# WaKE uP BrisTOL!!



## fizzerbird (Apr 16, 2008)

Whas da matter wiv you all?

Get up...up!!!!

Post something...anything!!!!

Who actually lives here nowadays anyhoooooo?


----------



## Strumpet (Apr 16, 2008)

Bloody hell....you just woke half of Wales!!
SHouty arse


----------



## strung out (Apr 16, 2008)

i do! day off today though


----------



## JTG (Apr 16, 2008)

strung_out said:


> i do! day off today though



likewise


----------



## rubbershoes (Apr 16, 2008)

some of us are at work


----------



## gentlegreen (Apr 16, 2008)

I thought a load of Bristol Urbanites went to a disco recently ?


----------



## xenon (Apr 16, 2008)

*waves*


----------



## fizzerbird (Apr 16, 2008)

gentlegreen said:


> I thought a load of Bristol Urbanites went to a disco recently ?



Did they?

Fekkers left me out again


----------



## JTG (Apr 16, 2008)

we might be going again on saturday

you still aint invited though


----------



## fizzerbird (Apr 17, 2008)

who is this 'we' of which you speak? 

I'm unable to come anyway as i'll be far to busy making major life changing decisions due to my huge lottery win.


----------



## JTG (Apr 17, 2008)

prolly about two of us actually

ho hum


----------



## greenthumb77 (Apr 24, 2008)

*Arrh Brizzle*

I just thought I would introduce myself, as this is the first time I have joined a forum, and my preconceptions have been blown out of the water. Just want to meet some like minded people as all I seem to do nowadays is work my ass off....


----------



## gentlegreen (Apr 24, 2008)

Yes indeedy, this is definitely not the _Daily Mail_ forums 

Welcome moi babber.


----------



## strung out (Apr 24, 2008)

welcome! what kind of stuff are you into then? quite a lot of bristol people on the boards, meet ups happen every couple of months i guess, depending on whether there's anything decent going on!


----------



## kalidarkone (Apr 24, 2008)

strung_out said:


> welcome! what kind of stuff are you into then? quite a lot of bristol people on the boards, meet ups happen every couple of months.



Yeah in Wales 


I will be more active after 15th of June then I will be FREEEEEEEEEEEEEEE!!


----------



## fizzerbird (Apr 24, 2008)

hola hola pepsi cola!


Lord I work far too hard! 

Hoping to have a few civilised get togethers in the near future along with some NOT so civilised 



xXx


----------



## Isambard (Apr 26, 2008)

Marnin'!

Fizzer, hope you didn't get spooked by the voodoo .txt!
But I was on the bus on the way to a club after drinking cider.


----------



## breasticles (Apr 26, 2008)

the centre smelt _very_ strongly of dog turd again yesterday. did anyone else notice this? after last week i think it's okay to indiscriminately blame the french for all evil smells, isn't it? it would have taken a lot of dogs to produce that much shit, so i'm pointing to calais. but seriously. it was MINGING.


----------



## gentlegreen (Apr 26, 2008)

Well, wish me luck - I'm about to cycle to Primark.


----------



## Isambard (Apr 26, 2008)

People from Weston up in town shoplifting innit.


----------



## breasticles (Apr 26, 2008)

gentlegreen said:


> Well, wish me luck - I'm about to cycle to Primark.

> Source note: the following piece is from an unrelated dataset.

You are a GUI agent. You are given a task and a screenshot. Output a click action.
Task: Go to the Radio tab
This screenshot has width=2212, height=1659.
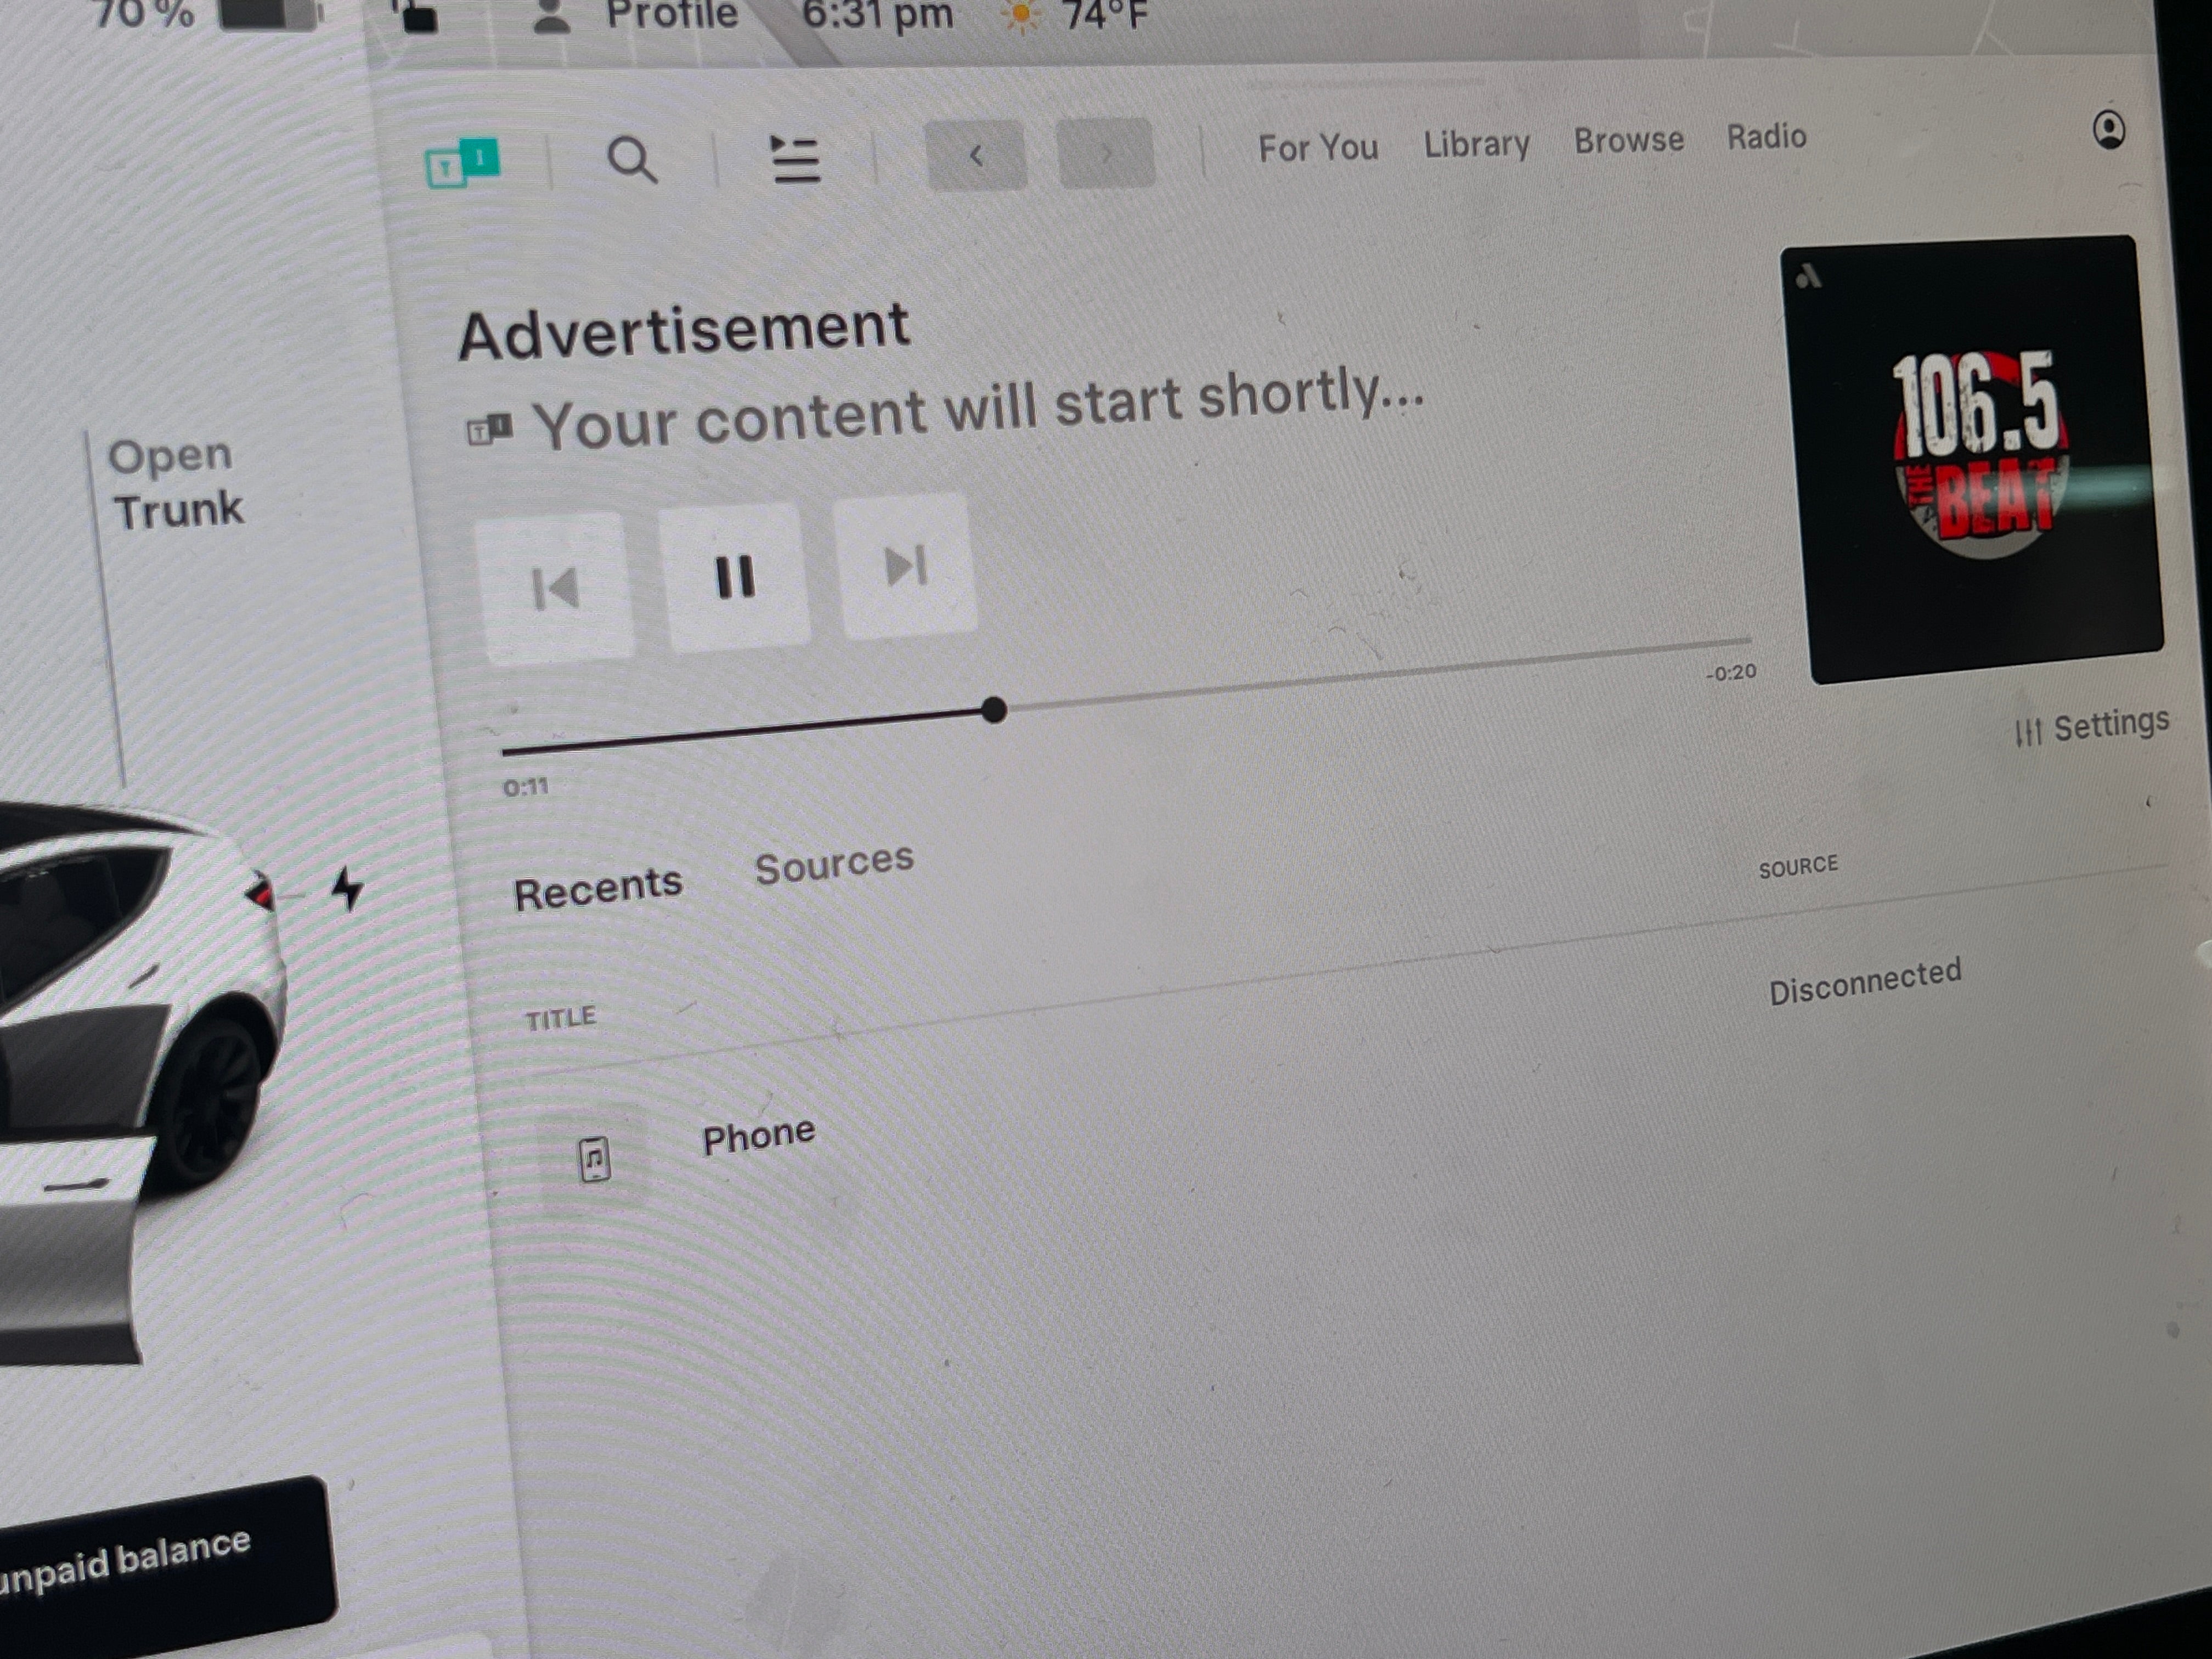1766,136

primark? on a saturday? have you taken leave of your senses?


----------



## gentlegreen (Apr 26, 2008)

breasticles said:


> primark? on a saturday? have you taken leave of your senses?



I most certainly had. I wasn't going to queue for 45 minutes for a pair of trousers that were probably too small anyway. (I thought the population was getting fatter )

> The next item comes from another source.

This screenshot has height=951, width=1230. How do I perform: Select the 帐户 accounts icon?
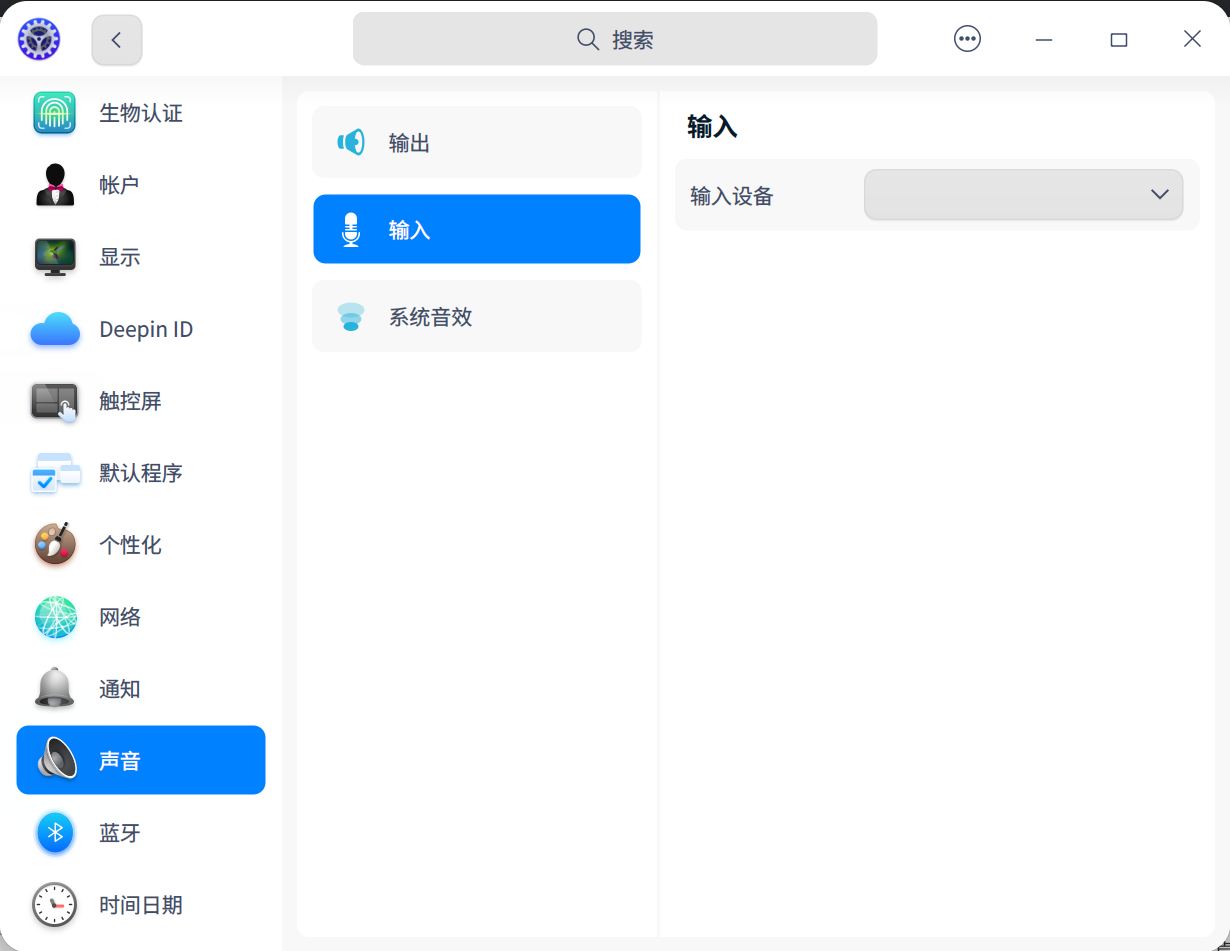54,185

... and Millets didn't have any suitable trousers / shorts, so it's time to Google.

Gawd noze what I was thinking. 

(A week at work with an embarassing hole in the crotch of my trousers affected my mind )


----------



## kalidarkone (Apr 26, 2008)

gentlegreen said:


> (A week at work with an embarassing hole in the crotch of my trousers affected my mind )



Let alone how it may have affected your colleagues


----------



## gentlegreen (Apr 26, 2008)

Mind you, no one's supposed to be peeking


----------



## xenon (Apr 27, 2008)

breasticles said:


> the centre smelt _very_ strongly of dog turd again yesterday. did anyone else notice this? after last week i think it's okay to indiscriminately blame the french for all evil smells, isn't it? it would have taken a lot of dogs to produce that much shit, so i'm pointing to calais. but seriously. it was MINGING.





Thought I'd stood in something, then went outside. It was an all pervasive reak. Reckon it's manure spreading.


----------



## fizzerbird (Apr 27, 2008)

Isambard said:


> Marnin'!
> 
> Fizzer, hope you didn't get spooked by the voodoo .txt!
> But I was on the bus on the way to a club after drinking cider.



nope pist me pants...I'm more spooked by yer pm!


----------